Task statement ::
Pictures in the listing should not be copied. Reproduce, word for word, each line from the one holding "Instruction: Open the" through the final line.

Recorded data ::
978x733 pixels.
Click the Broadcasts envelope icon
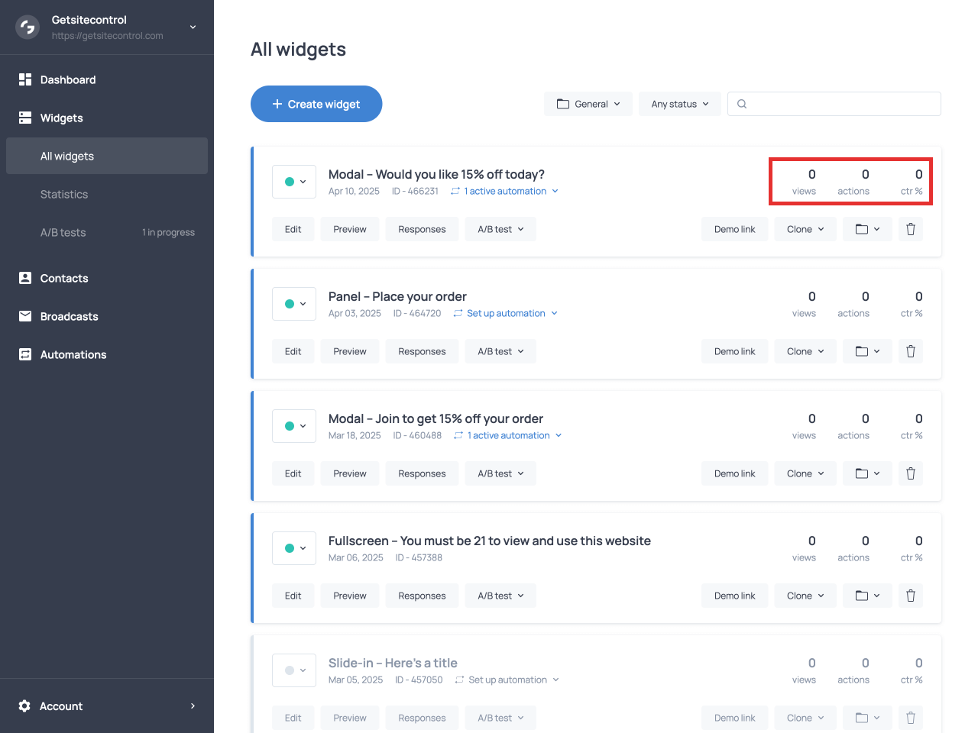pos(25,316)
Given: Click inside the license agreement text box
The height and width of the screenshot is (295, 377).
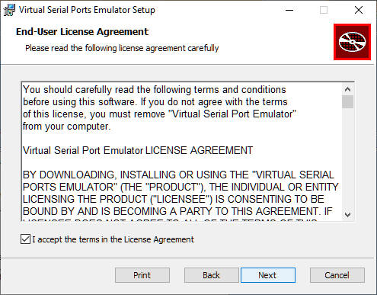Looking at the screenshot, I should [x=182, y=152].
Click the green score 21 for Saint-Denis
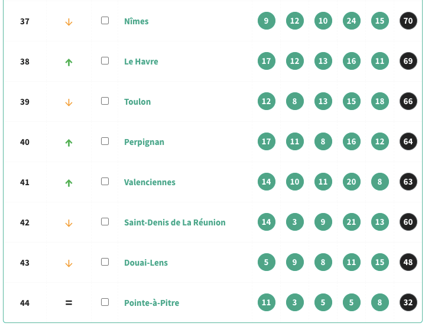425x326 pixels. (351, 222)
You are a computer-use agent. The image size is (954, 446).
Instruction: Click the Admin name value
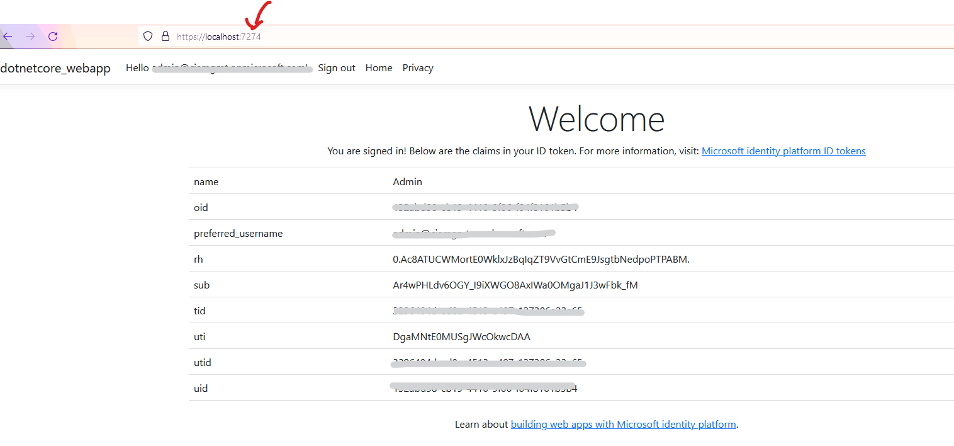pos(407,181)

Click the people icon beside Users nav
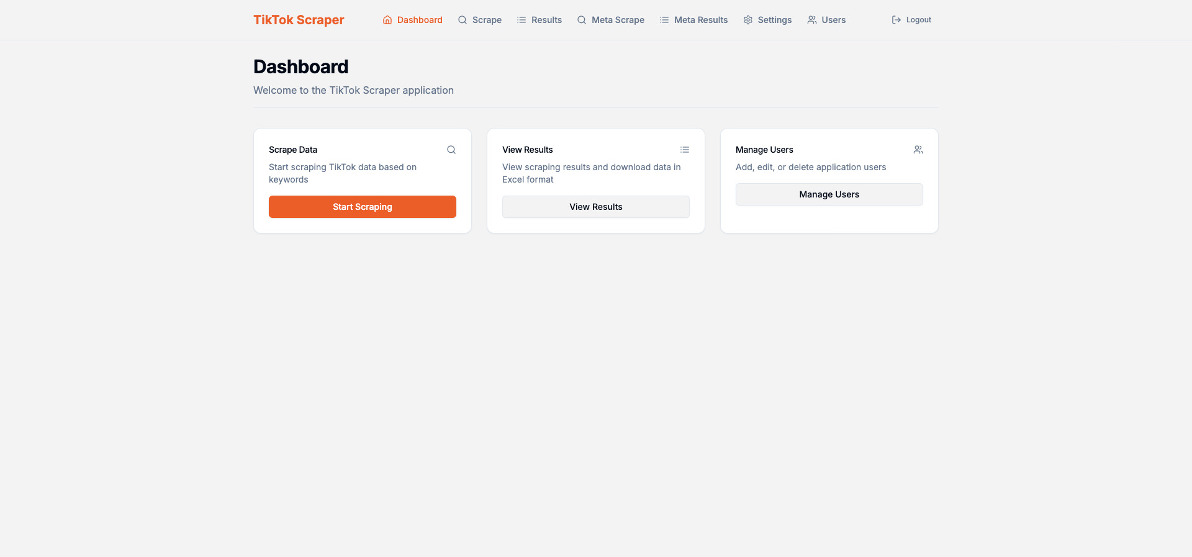point(812,20)
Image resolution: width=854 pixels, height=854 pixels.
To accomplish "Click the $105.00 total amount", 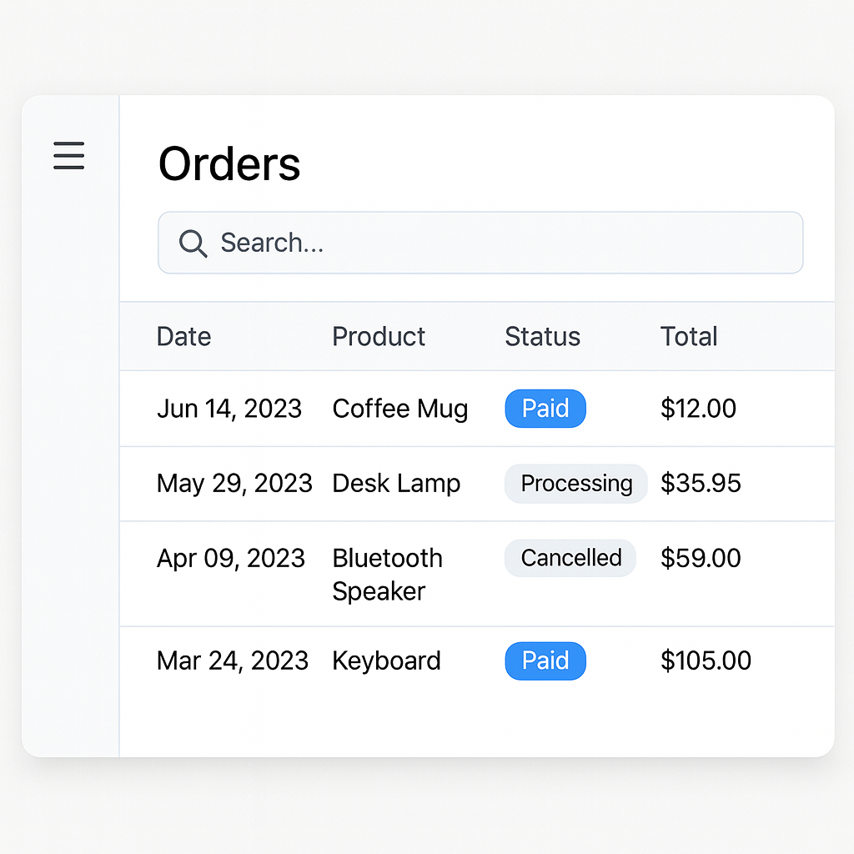I will (x=706, y=661).
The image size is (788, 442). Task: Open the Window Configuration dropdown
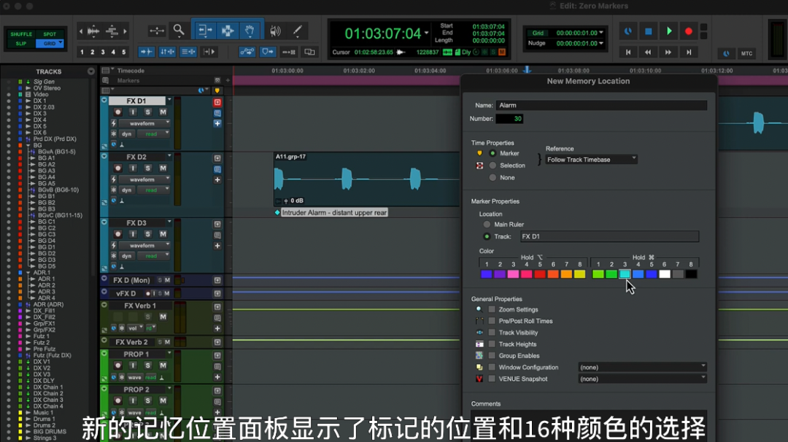(642, 367)
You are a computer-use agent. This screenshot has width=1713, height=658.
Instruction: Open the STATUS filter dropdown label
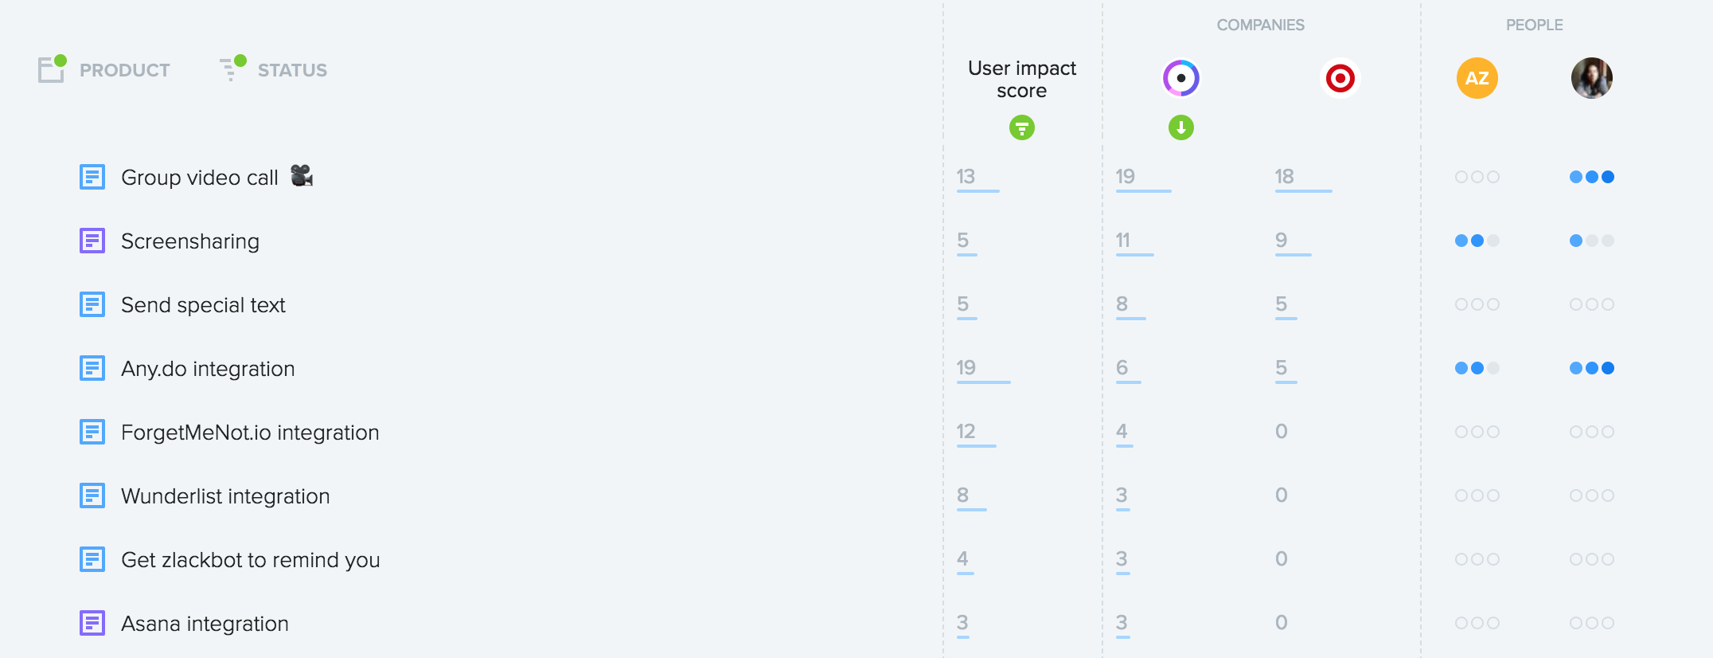pos(292,70)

Problem solution ::
Instruction: Open the STATUS filter dropdown label
pos(292,70)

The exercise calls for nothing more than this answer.